Pero de pronto algo cambió; algo terminó de pudrirse o algo terminó por agotarse. Cuando la violencia alcanzó las calles céntricas de la ciudad los regiomontanos se convencieron de que los sicarios venían de fuera. ¿Cómo explicarse, sin embargo, que cientos de personas salieran a la calle para pedir la salida del Ejército que combate a los narcotraficantes? ¿De dónde salen las cientos de personas que ejecutan los bloqueos que han desquiciado a la ciudad en los últimos meses?
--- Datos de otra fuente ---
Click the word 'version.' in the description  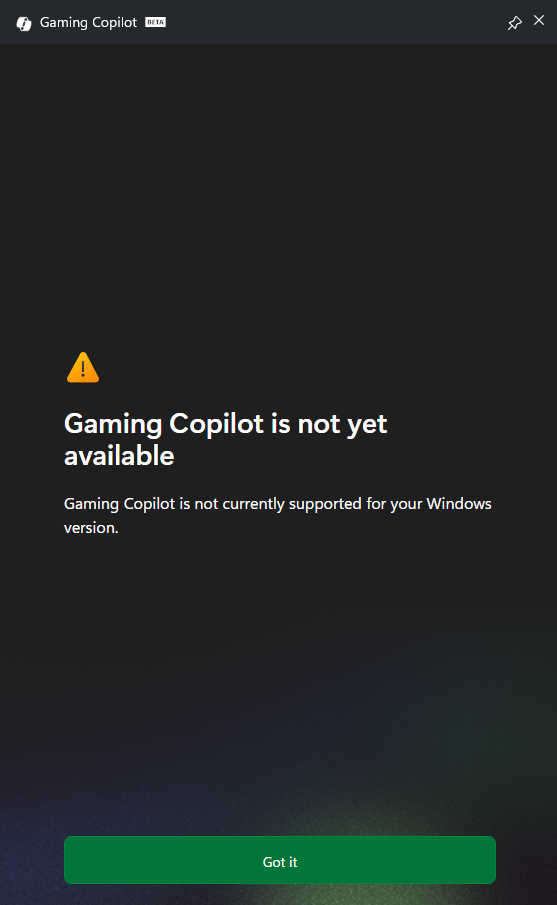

Monterrey transmite energía y ambición; son virtudes, pero a veces las virtudes se transforman en defectos. Depende en gran medida cómo se canalicen, y cómo y para qué se usen.
Muchos regiomontanos creen que su ciudad está ante una ocasión histórica. Dicen que con la fuerza y el dinero que tiene puede regenerar su tejido social, y mostrar el camino al resto del país. Pero todos los regiomontanos con los que he hablado estos días también conocen a familias adineradas que han abandonado su “amada” ciudad y buscado refugio en Estados Unidos.
Volvamos a los símbolos de Monterrey. El Cerro de la Silla tiene ya en sus faldas caseríos y calles sin asfaltar. Parecen avanzar tan rápido como los edificios de oficinas y los negocios que se construyen en las zonas prósperas de la ciudad. De alguna forma es una metáfora parecida a la de las canchas de fútbol del río, pero ésta amenazante: ¿terminará engullendo la desigualdad a la orgullosa capital de Nuevo León? ¿Se convertirá en una ciudad donde la gente vivirá encerrada y temerosa, aislada en guetos, recluida en zonas seguras? ¿Veremos dentro de unos años al ejército entrando en esos barrios para someterlos?
O quizá los líderes regiomontanos comprenderán que, para vivir en paz, no pueden excluirse unos a otros del bienestar que su ciudad genera.